Figure 3. The “threshold model”, as exemplified by the FGF8-FGFR system, can explain disparities in transcriptional activity.

(Left) FGF8a dimerizes its receptor weakly, thus transducing a transient signal that can only weakly induce En2 and Spry1 expression, while totally failing to induce expression of Gbx2, the Otx2 suppressor. In the absence of Gbx2, the expression of Otx2 remains high. Under these conditions, proliferation of midbrain is encouraged. (Center) Immunoblots previously published in Huang et al. ³³ (2017) showing a dose-dependent activation of the MAPK pathway (ERK1/2) by FGF8a, FGF8b, and FGF8b ^F32A in the BaF3 cell line. By introducing the F32A mutation or reducing the FGF8b concentration, the MAPK activation appears similar to FGF8a. Data are representative of three independent experiments. (Right) FGF8b dimerizes its receptor strongly, thus producing a robust and persistent signal that strongly induces En2, Spry1, and Gbx2 expression, which suppresses Otx2 expression.

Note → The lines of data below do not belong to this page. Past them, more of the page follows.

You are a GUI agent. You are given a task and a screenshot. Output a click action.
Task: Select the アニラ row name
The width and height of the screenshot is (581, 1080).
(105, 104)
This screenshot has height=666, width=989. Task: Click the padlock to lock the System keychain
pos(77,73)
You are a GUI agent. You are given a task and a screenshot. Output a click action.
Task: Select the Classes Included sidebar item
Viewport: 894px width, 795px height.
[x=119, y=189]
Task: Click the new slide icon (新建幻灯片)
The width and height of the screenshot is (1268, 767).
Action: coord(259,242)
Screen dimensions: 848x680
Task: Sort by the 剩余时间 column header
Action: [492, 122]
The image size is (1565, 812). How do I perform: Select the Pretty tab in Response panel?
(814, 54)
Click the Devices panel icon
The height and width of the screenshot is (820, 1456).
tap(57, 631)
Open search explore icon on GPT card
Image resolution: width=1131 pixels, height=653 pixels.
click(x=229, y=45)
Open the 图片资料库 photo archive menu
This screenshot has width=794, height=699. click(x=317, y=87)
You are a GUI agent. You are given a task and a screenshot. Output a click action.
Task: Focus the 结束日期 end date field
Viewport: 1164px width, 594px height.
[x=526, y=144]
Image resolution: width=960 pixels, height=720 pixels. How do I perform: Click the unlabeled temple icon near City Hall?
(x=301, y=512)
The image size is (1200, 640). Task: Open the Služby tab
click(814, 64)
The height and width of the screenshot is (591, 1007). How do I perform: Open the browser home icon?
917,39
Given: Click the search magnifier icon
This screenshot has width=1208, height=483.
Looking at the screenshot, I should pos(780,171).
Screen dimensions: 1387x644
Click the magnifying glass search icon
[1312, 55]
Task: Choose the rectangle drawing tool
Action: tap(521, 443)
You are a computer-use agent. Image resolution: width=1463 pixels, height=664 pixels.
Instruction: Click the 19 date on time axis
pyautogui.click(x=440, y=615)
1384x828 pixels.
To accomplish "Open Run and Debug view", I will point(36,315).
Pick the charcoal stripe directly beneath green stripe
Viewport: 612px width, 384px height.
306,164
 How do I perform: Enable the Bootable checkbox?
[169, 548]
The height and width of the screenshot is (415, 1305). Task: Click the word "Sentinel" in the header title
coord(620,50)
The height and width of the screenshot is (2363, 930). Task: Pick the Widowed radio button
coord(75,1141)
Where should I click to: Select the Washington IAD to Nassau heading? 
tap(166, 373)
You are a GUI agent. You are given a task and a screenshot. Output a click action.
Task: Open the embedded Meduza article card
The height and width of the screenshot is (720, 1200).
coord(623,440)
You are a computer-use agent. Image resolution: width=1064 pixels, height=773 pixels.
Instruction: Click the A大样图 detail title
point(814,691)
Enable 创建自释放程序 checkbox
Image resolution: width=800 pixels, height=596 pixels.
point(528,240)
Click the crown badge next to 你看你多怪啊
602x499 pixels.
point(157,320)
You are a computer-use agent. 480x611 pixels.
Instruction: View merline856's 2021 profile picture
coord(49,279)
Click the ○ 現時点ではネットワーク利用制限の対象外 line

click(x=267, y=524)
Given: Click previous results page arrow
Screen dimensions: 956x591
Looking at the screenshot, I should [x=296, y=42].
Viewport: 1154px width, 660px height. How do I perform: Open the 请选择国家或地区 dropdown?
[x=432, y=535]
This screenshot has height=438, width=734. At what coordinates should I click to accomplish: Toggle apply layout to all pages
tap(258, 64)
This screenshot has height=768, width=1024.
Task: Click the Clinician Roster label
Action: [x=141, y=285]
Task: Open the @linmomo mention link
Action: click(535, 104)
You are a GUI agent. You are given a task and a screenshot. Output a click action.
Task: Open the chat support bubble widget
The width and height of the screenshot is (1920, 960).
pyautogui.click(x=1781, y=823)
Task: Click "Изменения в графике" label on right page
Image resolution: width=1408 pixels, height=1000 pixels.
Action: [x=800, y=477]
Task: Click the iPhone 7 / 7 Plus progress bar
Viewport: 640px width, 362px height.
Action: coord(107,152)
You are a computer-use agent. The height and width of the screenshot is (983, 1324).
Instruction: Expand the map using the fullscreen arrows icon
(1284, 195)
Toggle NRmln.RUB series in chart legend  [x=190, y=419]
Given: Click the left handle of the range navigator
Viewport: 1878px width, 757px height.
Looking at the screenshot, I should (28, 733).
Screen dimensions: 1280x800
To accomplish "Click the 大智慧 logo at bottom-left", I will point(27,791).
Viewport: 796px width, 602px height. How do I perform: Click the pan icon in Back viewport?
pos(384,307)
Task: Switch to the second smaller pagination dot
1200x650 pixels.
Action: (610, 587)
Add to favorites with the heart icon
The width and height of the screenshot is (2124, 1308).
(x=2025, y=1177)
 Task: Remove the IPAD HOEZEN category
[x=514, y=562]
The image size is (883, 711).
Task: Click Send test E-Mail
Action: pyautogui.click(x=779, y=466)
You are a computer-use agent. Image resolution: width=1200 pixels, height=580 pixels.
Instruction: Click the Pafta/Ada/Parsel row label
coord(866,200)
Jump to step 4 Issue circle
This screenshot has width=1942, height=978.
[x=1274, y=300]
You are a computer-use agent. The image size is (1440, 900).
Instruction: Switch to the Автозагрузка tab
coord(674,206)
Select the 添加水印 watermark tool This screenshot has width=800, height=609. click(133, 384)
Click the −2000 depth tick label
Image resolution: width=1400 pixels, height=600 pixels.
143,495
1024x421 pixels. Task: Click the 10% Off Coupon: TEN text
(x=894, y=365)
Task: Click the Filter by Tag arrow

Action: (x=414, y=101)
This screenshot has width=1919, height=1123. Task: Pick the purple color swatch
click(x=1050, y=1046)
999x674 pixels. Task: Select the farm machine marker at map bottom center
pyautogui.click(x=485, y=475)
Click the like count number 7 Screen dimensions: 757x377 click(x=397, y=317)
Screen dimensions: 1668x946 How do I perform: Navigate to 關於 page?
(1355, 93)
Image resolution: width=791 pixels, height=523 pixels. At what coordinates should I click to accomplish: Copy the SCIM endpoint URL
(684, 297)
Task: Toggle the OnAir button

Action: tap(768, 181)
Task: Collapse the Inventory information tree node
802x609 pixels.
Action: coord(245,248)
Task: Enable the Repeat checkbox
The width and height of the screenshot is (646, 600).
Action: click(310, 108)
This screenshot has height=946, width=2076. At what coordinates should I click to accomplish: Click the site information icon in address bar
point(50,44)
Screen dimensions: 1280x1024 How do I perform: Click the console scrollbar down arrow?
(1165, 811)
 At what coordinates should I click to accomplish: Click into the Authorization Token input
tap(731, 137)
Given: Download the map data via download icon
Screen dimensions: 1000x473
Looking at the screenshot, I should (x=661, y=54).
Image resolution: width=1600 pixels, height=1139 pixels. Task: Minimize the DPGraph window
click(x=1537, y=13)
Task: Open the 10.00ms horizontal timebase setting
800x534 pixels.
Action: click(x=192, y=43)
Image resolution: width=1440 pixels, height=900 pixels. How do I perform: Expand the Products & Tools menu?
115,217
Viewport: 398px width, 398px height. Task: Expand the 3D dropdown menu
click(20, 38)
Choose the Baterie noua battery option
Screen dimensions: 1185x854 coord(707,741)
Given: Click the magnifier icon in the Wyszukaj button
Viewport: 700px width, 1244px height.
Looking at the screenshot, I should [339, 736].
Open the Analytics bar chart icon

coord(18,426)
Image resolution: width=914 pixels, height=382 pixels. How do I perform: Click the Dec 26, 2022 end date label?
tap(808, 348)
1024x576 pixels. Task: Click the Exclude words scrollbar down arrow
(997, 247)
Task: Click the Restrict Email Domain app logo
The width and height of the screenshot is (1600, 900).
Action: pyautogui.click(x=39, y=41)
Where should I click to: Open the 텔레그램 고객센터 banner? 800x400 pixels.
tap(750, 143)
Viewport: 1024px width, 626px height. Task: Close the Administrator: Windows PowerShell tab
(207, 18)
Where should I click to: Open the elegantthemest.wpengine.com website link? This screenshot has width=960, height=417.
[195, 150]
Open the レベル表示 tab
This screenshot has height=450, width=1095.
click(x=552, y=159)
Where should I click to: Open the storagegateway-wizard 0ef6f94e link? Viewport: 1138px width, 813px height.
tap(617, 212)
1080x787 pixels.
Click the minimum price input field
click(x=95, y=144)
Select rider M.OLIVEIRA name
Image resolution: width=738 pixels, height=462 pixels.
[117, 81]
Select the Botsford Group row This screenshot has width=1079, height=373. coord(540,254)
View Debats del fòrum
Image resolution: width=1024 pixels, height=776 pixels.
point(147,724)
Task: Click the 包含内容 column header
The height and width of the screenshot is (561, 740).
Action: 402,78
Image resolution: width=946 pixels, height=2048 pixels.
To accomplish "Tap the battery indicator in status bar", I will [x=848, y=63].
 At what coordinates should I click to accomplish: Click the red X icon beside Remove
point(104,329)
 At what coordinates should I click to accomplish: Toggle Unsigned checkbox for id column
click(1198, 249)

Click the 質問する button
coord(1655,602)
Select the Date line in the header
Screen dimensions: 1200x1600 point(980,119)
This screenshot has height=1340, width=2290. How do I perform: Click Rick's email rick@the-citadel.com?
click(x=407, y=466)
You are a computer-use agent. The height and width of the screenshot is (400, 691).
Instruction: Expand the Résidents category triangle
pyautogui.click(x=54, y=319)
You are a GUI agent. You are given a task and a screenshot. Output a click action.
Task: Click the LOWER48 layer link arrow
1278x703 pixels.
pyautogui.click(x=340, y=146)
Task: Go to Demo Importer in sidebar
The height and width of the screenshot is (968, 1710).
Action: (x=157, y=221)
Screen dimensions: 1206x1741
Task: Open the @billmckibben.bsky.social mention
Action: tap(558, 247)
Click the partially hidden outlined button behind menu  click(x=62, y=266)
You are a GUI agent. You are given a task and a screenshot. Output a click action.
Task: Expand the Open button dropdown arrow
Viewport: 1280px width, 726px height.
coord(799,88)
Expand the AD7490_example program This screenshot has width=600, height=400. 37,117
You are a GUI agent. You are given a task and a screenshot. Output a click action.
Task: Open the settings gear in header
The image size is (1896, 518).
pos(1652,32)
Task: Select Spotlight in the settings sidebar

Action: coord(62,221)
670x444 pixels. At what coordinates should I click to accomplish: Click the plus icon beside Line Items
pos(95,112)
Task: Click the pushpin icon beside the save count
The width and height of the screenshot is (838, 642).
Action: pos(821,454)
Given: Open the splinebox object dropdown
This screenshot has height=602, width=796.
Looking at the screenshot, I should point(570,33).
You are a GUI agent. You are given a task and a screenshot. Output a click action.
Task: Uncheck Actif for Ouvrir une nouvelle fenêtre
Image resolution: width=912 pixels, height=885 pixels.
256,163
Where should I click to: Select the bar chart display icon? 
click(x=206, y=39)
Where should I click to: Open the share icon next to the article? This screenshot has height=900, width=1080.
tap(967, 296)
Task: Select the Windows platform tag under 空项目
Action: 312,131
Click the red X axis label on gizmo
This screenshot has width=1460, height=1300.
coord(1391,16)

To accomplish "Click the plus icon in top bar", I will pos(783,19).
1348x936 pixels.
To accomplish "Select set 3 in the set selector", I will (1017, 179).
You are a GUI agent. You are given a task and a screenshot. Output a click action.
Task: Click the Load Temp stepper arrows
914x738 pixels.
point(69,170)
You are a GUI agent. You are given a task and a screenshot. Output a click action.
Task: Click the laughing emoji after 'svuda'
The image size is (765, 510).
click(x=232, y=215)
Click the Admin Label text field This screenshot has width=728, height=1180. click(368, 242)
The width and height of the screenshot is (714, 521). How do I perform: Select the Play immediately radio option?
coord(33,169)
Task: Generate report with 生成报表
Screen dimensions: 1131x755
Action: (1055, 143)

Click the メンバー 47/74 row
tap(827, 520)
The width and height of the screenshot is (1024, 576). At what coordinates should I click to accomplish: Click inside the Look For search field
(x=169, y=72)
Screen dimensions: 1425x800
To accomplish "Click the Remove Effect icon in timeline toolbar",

Under these settings, midbrain differentiates to cerebellum. Thus, quantitative differences in the stability of FGF-induced FGFR dimers translate into differences in the magnitude/duration of the intracellular signal, which in turn modify the transcriptional landscape and ultimately define the developmental response. Stronger receptor dimerization strength and higher signaling intensity are indicated by darker coloring. FGF, fibroblast growth factor; FGFR, fibroblast growth factor receptor; MAPK, mitogen-activated protein kinase.